*Records provided*
┏━━

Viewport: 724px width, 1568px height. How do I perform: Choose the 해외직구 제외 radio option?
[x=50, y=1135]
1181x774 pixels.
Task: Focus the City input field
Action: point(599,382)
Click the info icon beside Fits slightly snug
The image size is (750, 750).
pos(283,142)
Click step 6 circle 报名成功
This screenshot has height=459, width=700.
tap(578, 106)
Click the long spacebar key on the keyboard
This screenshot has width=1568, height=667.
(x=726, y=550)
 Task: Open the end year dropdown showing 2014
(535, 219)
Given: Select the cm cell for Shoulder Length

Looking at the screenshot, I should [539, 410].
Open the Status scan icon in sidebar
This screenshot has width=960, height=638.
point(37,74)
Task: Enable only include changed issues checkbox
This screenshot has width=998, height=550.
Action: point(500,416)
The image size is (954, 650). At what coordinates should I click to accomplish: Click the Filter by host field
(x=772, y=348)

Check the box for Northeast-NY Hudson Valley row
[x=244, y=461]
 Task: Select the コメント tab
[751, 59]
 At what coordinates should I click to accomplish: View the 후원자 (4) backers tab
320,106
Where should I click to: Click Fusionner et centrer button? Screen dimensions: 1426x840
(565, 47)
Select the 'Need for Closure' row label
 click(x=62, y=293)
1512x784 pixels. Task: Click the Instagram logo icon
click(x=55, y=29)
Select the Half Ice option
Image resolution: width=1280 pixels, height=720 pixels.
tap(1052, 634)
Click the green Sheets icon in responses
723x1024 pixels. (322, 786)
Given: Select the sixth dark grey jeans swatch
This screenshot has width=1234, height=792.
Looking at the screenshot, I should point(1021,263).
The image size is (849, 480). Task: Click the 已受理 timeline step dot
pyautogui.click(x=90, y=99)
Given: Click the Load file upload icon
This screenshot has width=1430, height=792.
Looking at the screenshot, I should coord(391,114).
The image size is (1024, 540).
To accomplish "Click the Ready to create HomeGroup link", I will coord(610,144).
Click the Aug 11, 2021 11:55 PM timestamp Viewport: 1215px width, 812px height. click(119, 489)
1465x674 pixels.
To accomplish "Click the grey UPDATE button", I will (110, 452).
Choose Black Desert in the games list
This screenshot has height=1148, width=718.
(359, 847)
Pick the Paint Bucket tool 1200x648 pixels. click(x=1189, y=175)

┗━━

The required result is an exact repetition of the lines from the one containing "Given: Select the sixth" through the last line of the data.

Given: Select the sixth dark grey jeans swatch
This screenshot has width=1234, height=792.
Looking at the screenshot, I should point(1021,263).
The image size is (849, 480). Task: Click the 已受理 timeline step dot
pyautogui.click(x=90, y=99)
Given: Click the Load file upload icon
This screenshot has width=1430, height=792.
Looking at the screenshot, I should coord(391,114).
The image size is (1024, 540).
To accomplish "Click the Ready to create HomeGroup link", I will coord(610,144).
Click the Aug 11, 2021 11:55 PM timestamp Viewport: 1215px width, 812px height. click(119, 489)
1465x674 pixels.
To accomplish "Click the grey UPDATE button", I will (110, 452).
Choose Black Desert in the games list
This screenshot has height=1148, width=718.
(359, 847)
Pick the Paint Bucket tool 1200x648 pixels. click(x=1189, y=175)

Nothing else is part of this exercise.